Überreste, Natur und Strände der Extraklasse
Am Fuße des Berges Aghion Pandon liegt das kleine Dorf Lefkés, das vor allem durch seine Authentizität überzeugt. Unter einem Pinienwald schmiegen sich die Häuser wie in einem Amphitheater an den Hang, umgeben von alten Windmühlen in den höher gelegenen Bereichen. Die Gasse mit ihren Tavernen und Boutiquen ist ebenso ein Muss wie die alten Waschhäuser, die eine lange Tradition bewahren. Die Kathedrale Agia Triada ist mit ihren zwei Glockentürmen ein markantes Bauwerk und zudem ein idealer Ausgangspunkt für Wanderungen.

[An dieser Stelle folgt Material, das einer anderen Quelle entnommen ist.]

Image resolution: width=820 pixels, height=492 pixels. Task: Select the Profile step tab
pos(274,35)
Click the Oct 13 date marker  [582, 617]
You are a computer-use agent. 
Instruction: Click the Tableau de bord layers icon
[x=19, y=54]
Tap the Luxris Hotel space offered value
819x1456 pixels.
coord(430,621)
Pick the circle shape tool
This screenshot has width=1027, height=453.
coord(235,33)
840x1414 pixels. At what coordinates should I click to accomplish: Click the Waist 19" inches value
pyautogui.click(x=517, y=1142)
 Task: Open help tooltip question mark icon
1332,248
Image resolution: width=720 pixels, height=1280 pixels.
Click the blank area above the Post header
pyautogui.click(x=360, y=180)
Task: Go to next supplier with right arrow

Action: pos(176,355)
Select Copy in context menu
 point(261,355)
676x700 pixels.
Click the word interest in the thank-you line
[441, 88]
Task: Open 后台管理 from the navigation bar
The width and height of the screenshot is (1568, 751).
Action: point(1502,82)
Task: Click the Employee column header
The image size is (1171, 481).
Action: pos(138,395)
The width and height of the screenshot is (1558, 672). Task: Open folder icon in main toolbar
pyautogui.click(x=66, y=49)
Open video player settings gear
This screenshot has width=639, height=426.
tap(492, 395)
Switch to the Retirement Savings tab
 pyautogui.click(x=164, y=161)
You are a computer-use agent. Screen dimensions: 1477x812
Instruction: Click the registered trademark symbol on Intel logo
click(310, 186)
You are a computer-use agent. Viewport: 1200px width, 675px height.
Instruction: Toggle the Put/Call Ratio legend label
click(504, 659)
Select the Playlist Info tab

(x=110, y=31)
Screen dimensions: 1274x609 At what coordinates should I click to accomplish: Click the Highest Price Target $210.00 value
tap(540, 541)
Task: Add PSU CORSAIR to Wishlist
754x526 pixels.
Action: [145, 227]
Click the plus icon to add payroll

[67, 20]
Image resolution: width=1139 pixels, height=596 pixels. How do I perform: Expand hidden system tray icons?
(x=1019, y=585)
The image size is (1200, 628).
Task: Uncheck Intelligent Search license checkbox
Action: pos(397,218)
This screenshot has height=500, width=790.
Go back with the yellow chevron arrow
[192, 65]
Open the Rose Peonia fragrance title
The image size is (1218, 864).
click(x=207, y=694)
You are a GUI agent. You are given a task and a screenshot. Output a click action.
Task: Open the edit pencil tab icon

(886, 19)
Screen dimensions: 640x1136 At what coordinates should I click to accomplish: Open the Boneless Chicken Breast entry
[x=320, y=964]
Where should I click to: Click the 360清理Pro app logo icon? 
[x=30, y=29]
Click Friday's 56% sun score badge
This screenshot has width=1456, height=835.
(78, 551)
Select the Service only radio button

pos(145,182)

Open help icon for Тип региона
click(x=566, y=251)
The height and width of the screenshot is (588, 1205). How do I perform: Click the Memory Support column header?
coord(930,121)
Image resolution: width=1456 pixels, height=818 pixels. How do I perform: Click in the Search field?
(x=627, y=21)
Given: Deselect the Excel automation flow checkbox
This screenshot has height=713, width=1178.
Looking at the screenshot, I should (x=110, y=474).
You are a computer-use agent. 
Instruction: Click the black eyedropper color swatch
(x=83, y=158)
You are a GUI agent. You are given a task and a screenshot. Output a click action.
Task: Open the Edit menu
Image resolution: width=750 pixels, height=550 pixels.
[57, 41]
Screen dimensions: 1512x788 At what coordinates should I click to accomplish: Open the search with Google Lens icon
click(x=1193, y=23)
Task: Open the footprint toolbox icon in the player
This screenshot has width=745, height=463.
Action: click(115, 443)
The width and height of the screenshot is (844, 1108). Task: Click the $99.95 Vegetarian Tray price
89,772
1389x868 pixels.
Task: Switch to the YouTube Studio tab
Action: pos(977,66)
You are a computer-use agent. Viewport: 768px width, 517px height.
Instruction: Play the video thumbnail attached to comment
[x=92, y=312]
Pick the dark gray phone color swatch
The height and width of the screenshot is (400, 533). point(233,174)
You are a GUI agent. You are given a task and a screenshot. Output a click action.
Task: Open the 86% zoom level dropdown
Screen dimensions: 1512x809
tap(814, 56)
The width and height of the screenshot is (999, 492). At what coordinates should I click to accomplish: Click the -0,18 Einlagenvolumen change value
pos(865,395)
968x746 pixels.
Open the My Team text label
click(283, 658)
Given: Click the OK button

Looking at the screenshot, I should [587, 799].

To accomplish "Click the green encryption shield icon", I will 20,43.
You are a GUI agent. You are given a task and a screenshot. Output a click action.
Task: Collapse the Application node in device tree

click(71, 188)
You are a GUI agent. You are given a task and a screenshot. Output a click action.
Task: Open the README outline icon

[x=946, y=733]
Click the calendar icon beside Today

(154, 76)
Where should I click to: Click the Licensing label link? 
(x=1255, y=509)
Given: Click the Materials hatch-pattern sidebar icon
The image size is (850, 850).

Auch das Parc de Paros an der Inselspitze ist bekannt: Auf 80 Hektar finden sich herrliche Ausblicke, Küstenabschnitte und ein Felsvorsprung, auf dem ein magnifique phare in 60 m Höhe thront. Die Vallée des papillons zählt ebenfalls zu den Attraktionen von Paros, denn die üppige Vegetation dient als Lebensraum für den Russischen Bären und andere Falterarten, was den Ort für Naturliebhaber besonders reizvoll macht. Die zahlreichen Strände haben alle ihren eigenen Charakter, wobei der Golden Beach zu den größten zählt und bei Windsurfern ebenso beliebt ist wie der Strand von Santa Maria. In Monastiri laden Restaurants zur Einkehr ein. Die Insel ist bekannt für ihre Zitrusfrüchte und Weine, dazu kommen Spezialitäten wie gouna (getrocknete Makrele), Käse, Kapern und Feigen. Ein Ausflug zur Nachbarinsel Antiparos bietet zudem die Gelegenheit, die berühmte Tropfsteinhöhle zu besuchen und an weniger frequentierten Stränden zu entspannen.
Die beste Reisezeit
Die Durchschnittstemperaturen liegen zwischen 14° und 28°. Die Monate von April bis Oktober gelten als beste Reisezeit, wobei der Tourismus im Sommer seinen Höhepunkt erreicht. Die Insel zählt jährlich 3000 Sonnenstunden.
Anreise
Der Flughafen liegt 10 km von der Hauptstadt entfernt und bedient hauptsächlich Inlandsflüge nach Athen. Von Deutschland, Österreich oder der Schweiz aus erfolgt die Anreise daher meist mit einem Zwischenstopp. Alternativ gibt es Bootsverbindungen ab Piräus, Rafina und Lavrio.
Paros ist eine Insel im Zentrum der Kykladen. Der Haupthafen ist Parikia.
Paros ist der ideale Ausgangspunkt für einen Segeltörn durch die Kykladen.
Da die Distanz zwischen den einzelnen Inseln nicht allzu groß ist, erreicht man jede davon in maximal 4 Stunden Segelzeit. Zudem gibt es dort viele Buchten, die vom Massentourismus verschont geblieben sind und nur mit dem Boot erreichbar sind.